Ve mahkeme bu talebi reddetti! Yani, bombaların nereden nasıl yola çıktığının belirlenmesi lüzumlu görülmedi!
İlgili kurumlar net bir açıklama yapmadı, zaten yapmaları da istenmedi.
Şu sıra, “bombaları ona şu verdi, şuna bu verdi” diye iddialar çıkıyor.
Ama hepsi sonraki aşamayı temsil eden isimler.
MKE’nin teslim ettiği birimler değil.
Şu anda, hem soruşturmayı yürüten savcıların hem Genelkurmay’ın bu konuda ne yaptığını bilmiyorum.
Belki de, Cumhuriyet avukatlarının da cevapsız kalan o sorusunun cevabı aranıyordur şimdi... belki de...
Lakin, yanlış biçimde “çete” dediğimiz, Sauna, Atabeyler, Ergenekon gibi oluşumlarda ortaya çıkan özel kuvvet belgesi, muvazzaf kişi, bomba vesaire gibi “resmi” unsurlar, muhalefet de dahil Meclis’in, elbette hukukun ve Genelkurmay’ın özel ilgisini, bilgisini ve bilgilendirmesini hak eder.
Gazeteciliğin de ısrarlı takibini.
Ama ile karanın ortaya çıkabilmesi, hakikat ile manipülasyonun birbirinden ayrılması, örtülü savaşlar ile hakiki hukukun ayırt edilebilmesi biraz da öyle mümkün olur.
Hukuk ve yönetim krizi
Ortada iki önemli hukuk olayı (Kapatma davası ve Ergenekon) ile bunların ayrı ayrı “komplo” olduğunu iddia eden cepheler var.
Demek ki kimsenin hukuku sonsuz saygısı filan yok.
Ama hukuk insanlarının da, birikmiş onca deneyimimiz sonucunda, buna kızıp gücenmeye çok hakkı yok.
“Yargı bağımsızlığı” öncelikle yargı ve hukuk insanlarının üstüne titizlenebileceği bir şeydi.
Çok titizlenmediler.
Hoşlanmadıklarına karşı bağımsızlığı öne çıkarıp hoşlandıklarına, yakın olduklarına bağımlı duygu ve düşünceler ifade etmeyi normal saydılar.

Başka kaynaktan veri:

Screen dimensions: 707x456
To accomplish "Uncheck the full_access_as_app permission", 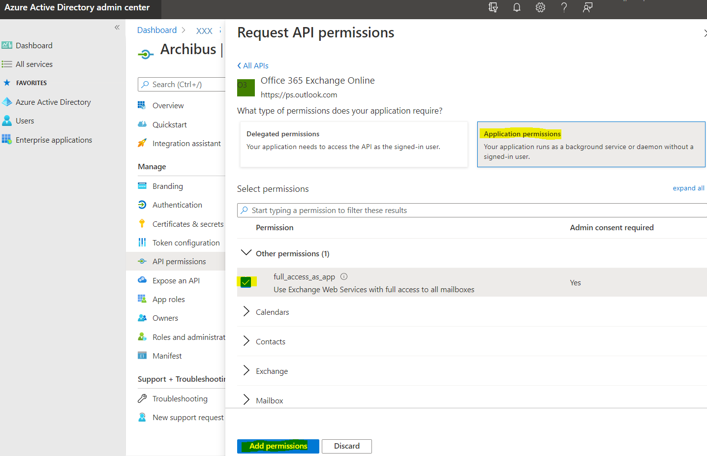I will click(246, 282).
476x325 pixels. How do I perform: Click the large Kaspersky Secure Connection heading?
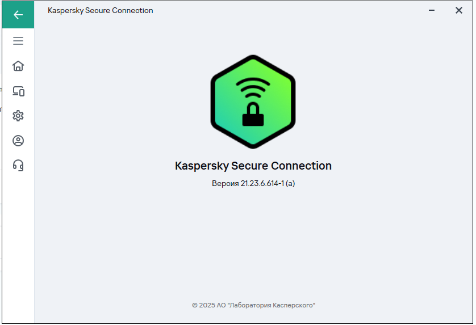253,166

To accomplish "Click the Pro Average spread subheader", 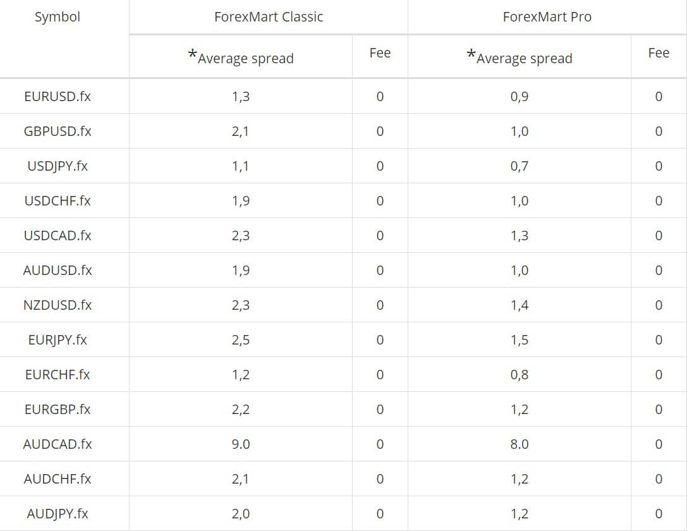I will pos(520,57).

Emekli olmayı dahi beklemeden. Ve çoğunun sübjektifliğini belirleyen; özgürlükçü, hukukun üstünlüğüne inanan bir hukuk felsefesi değildi.
Bu zaten “hukuk krizi”.
Bir de “yönetim krizi” var.
Ülkeyi, tek başına iktidara gelmiş bir parti yönetiyor.
Her krizin siyasi sorumlusu sonuçta odur.
Kendisini sadece bir bilek güreşinin, bir düellonun, örtülü bir (iç) savaşın tarafı göremez.
Ne sorun varsa baş siyasi sorumlu, ne çözülemiyorsa baş sorunlu odur.
Başına gelenin de sorumlusudur, başımıza gelenlerin, getirdiklerinin de.
Cheney ile çene
Sanırsın turist olarak gelmiş, sadece “bizim öncelikli meselemiz PKK” konusunda sohbet etmiştir.
Açıklama(ma)lar öyle.
Sanırsın barış elçisidir; ne İran demiştir, ne Afganistan.
Açıklana(maya)nlar öyle.
Bush da öyleydi. Anlık istihbarat, operasyon vizesi vermiş ama mahcubiyetten bizden hiçbir şey isteyememişti.
İstedikleri hiçbir şey yok; ama muhabbetleri şahane.